### WHAT TO WORK ON
Using the listing that follows, filter out every line lacking the string "Food" and return the rest.

• • •

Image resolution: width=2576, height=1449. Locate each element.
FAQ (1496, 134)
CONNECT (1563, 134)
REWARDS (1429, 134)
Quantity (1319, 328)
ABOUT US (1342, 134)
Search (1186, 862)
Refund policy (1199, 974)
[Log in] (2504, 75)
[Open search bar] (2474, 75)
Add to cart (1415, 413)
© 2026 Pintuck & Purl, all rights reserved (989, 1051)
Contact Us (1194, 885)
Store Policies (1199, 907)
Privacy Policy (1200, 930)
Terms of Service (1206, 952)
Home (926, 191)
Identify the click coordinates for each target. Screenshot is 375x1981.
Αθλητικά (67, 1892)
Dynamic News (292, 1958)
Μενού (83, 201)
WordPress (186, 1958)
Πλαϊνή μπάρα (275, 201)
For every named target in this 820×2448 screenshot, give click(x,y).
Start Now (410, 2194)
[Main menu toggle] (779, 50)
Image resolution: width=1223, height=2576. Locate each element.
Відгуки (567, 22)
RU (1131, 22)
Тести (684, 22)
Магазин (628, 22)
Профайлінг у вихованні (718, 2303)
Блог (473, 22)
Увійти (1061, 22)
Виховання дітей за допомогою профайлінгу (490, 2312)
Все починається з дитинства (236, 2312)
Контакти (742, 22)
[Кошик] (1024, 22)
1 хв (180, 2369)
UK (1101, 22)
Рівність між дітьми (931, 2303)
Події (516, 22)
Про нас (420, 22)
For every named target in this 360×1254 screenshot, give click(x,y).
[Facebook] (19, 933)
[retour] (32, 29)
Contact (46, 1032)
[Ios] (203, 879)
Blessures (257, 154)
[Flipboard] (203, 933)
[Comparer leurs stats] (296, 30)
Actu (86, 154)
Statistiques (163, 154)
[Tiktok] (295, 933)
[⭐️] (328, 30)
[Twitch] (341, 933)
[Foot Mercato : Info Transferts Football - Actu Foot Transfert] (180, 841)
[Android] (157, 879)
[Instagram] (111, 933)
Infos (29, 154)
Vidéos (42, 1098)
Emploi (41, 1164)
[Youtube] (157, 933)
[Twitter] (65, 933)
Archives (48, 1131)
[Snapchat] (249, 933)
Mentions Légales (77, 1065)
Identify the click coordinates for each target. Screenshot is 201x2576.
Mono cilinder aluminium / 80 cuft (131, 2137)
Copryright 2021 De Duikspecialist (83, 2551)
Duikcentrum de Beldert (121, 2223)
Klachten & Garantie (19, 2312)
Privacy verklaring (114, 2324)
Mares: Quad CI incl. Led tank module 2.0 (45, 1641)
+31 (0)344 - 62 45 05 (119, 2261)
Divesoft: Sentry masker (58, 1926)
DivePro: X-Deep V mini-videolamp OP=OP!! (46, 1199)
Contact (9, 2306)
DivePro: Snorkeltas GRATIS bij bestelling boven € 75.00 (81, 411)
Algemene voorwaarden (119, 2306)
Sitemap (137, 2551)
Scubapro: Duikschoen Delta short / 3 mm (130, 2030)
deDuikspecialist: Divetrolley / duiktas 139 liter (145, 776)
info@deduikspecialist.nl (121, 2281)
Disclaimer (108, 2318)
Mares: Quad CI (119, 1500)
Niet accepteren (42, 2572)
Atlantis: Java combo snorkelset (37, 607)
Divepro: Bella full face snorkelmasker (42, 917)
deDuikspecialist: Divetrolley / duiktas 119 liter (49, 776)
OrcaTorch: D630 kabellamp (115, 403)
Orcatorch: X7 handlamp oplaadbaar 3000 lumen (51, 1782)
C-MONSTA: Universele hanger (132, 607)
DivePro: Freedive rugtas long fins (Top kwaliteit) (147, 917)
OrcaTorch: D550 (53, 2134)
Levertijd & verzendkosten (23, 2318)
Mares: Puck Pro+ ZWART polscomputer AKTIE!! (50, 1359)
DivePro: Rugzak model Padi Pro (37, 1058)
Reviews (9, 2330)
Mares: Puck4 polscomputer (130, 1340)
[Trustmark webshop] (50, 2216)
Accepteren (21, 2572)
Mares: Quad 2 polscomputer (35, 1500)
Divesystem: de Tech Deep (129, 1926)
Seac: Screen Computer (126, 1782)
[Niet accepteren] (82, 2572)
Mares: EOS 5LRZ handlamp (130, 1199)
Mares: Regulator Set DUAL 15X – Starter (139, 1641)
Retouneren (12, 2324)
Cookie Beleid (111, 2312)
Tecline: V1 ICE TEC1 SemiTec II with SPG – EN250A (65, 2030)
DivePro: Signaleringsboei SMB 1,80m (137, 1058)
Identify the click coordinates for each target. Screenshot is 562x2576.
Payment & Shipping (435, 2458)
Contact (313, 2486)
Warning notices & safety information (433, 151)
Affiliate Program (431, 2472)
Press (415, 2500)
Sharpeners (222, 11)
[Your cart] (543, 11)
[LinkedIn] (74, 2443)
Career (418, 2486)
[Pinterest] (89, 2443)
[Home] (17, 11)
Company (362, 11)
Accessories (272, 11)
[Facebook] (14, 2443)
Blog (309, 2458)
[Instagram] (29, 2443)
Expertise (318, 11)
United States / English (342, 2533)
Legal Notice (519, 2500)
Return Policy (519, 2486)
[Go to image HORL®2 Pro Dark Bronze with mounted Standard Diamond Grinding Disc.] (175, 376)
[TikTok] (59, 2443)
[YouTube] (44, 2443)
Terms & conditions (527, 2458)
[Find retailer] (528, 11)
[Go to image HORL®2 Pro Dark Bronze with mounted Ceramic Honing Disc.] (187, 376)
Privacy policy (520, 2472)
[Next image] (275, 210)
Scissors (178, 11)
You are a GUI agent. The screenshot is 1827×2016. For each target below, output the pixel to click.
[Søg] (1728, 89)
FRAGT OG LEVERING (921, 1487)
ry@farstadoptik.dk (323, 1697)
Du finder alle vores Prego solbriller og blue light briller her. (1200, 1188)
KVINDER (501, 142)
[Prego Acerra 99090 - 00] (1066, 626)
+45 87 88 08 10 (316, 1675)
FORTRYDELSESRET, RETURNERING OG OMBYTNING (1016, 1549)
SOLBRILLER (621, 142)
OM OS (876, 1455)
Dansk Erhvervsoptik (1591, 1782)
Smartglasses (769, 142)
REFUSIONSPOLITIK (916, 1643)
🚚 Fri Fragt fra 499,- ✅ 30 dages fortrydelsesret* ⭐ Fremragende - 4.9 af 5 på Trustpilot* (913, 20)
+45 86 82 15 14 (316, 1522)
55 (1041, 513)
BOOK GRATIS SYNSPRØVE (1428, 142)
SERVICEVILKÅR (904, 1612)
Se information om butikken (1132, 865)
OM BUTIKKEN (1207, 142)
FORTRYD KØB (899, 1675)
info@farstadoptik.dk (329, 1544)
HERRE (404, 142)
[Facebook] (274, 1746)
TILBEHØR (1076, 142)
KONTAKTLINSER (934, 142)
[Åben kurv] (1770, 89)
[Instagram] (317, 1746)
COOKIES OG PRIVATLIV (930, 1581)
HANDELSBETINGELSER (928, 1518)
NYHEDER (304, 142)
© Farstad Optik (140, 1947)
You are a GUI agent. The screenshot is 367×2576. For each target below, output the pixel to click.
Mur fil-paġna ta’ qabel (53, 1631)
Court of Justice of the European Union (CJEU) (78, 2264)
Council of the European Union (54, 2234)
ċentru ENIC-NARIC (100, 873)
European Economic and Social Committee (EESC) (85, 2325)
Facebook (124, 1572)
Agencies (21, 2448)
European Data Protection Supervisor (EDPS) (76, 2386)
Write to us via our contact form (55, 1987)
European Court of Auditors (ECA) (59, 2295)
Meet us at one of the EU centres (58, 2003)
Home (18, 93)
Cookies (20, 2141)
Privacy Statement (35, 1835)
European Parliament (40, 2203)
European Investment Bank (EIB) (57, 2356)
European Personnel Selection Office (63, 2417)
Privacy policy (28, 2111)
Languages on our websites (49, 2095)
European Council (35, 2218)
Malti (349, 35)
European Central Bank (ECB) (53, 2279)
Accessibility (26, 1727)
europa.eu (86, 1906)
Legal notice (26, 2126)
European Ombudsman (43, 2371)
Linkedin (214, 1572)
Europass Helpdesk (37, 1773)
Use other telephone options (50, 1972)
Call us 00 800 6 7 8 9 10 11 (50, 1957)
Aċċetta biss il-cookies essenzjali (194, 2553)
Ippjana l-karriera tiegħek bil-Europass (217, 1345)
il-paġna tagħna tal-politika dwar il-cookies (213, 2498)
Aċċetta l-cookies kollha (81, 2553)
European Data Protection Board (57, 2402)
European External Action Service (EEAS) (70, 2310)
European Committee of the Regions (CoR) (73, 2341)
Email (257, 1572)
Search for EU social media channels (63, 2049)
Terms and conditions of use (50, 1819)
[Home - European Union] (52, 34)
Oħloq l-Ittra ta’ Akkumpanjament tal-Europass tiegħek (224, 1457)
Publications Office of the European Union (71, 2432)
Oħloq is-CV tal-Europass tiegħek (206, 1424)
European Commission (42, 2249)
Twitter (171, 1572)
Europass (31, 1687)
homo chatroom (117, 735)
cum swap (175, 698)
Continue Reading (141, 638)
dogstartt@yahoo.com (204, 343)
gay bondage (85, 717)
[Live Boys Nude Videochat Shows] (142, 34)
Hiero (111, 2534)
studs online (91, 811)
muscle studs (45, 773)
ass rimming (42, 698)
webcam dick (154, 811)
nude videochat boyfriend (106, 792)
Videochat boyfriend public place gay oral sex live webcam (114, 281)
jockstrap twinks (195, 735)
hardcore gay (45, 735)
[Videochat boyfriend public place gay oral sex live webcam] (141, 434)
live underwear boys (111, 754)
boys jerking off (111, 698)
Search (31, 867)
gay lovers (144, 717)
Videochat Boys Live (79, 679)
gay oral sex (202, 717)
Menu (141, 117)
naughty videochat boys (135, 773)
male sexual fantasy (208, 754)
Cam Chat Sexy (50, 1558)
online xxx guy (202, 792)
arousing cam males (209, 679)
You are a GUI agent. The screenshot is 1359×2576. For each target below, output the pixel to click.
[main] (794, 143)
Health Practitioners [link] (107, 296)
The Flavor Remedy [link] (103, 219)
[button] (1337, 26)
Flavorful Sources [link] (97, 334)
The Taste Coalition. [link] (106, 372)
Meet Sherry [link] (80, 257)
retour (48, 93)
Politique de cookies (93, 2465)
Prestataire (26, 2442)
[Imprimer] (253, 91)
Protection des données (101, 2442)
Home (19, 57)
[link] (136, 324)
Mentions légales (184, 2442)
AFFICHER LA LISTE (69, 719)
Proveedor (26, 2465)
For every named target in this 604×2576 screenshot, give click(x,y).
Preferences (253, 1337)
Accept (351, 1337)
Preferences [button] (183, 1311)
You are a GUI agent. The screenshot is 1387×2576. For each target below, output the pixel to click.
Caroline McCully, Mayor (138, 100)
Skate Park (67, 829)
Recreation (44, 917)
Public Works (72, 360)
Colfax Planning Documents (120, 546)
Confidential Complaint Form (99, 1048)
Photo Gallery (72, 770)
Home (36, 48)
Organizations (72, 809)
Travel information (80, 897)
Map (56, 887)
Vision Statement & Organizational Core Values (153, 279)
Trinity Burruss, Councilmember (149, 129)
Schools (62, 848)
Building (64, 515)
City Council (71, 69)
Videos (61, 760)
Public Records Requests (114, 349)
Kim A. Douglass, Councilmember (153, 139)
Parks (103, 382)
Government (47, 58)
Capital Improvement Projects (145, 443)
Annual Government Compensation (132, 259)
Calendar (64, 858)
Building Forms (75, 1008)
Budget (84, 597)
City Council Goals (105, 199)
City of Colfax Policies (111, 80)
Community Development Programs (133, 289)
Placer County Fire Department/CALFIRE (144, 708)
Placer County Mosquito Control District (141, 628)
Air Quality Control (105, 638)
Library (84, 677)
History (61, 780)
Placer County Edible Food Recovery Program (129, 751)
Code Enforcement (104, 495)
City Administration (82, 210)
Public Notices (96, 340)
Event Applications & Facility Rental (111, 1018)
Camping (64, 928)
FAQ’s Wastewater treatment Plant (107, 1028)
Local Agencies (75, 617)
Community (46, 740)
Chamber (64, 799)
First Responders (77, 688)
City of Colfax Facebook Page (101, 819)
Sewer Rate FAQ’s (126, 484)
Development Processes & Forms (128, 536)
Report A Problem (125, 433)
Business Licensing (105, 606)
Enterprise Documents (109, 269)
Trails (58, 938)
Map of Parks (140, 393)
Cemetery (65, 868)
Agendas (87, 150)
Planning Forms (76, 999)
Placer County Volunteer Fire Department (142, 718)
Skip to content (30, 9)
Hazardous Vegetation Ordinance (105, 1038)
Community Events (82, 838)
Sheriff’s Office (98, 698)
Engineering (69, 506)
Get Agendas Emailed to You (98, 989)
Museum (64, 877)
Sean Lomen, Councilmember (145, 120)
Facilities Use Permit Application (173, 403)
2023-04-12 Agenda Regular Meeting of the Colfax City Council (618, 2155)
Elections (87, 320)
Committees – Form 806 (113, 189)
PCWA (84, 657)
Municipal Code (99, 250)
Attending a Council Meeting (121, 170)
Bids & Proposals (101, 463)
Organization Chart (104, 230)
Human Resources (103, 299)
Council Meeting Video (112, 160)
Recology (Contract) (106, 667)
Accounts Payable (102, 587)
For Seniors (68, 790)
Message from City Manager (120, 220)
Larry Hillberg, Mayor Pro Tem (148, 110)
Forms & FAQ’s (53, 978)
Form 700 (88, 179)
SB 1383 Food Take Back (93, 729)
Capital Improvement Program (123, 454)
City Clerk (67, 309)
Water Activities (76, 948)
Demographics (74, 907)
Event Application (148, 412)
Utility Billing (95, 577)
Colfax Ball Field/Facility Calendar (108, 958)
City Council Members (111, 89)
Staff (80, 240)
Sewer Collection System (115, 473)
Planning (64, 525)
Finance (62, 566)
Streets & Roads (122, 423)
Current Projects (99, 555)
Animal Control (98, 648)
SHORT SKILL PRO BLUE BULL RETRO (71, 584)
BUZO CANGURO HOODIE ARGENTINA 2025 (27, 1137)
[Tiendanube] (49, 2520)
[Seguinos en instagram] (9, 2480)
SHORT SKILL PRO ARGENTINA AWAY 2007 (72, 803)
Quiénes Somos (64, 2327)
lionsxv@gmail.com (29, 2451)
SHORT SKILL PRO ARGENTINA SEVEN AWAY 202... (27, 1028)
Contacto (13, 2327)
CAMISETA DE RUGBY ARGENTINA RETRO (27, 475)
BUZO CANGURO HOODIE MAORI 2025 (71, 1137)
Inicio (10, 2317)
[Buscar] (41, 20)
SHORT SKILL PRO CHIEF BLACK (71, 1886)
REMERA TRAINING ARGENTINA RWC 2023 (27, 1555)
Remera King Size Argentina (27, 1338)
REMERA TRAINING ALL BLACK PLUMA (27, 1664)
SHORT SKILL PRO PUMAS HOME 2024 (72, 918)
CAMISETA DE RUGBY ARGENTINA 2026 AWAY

• • •

### RESPONSE
Placer County Edible Food Recovery Program (129, 751)
SB 1383 Food Take Back (93, 729)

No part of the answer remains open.